• **Activity**
If a record holds a picture, leave the picture out and repeat everything else exactly.

───── Provided records ─────

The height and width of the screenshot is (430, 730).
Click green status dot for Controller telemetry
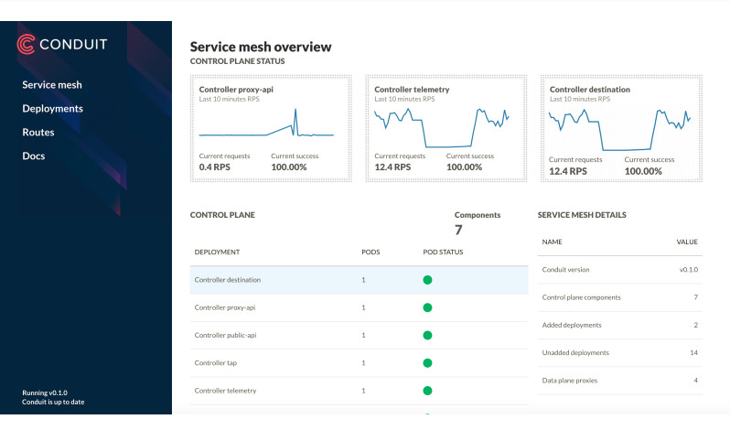point(427,391)
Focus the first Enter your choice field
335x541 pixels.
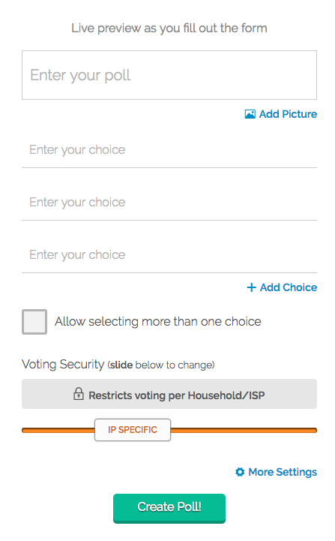click(169, 150)
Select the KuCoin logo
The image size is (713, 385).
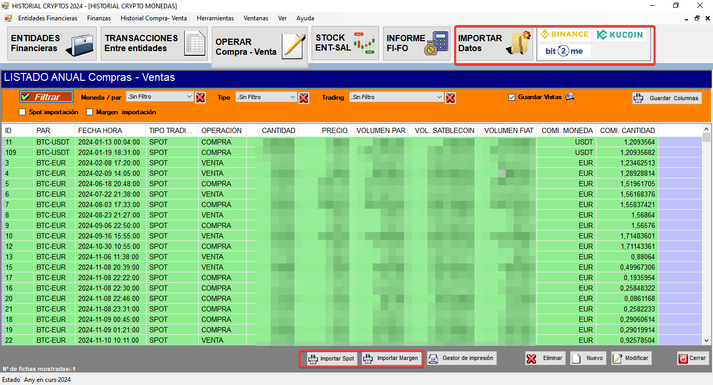point(620,34)
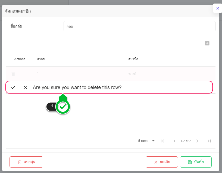The height and width of the screenshot is (173, 222).
Task: Jump to the last page of rows
Action: [209, 141]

─────

• **Answer to this problem**
The height and width of the screenshot is (430, 730).
Click green status dot for Controller telemetry
point(427,391)
Focus the first Enter your choice field
335x541 pixels.
click(169, 150)
Select the KuCoin logo
The image size is (713, 385).
point(620,34)
The height and width of the screenshot is (173, 222).
Task: Jump to the last page of rows
Action: [209, 141]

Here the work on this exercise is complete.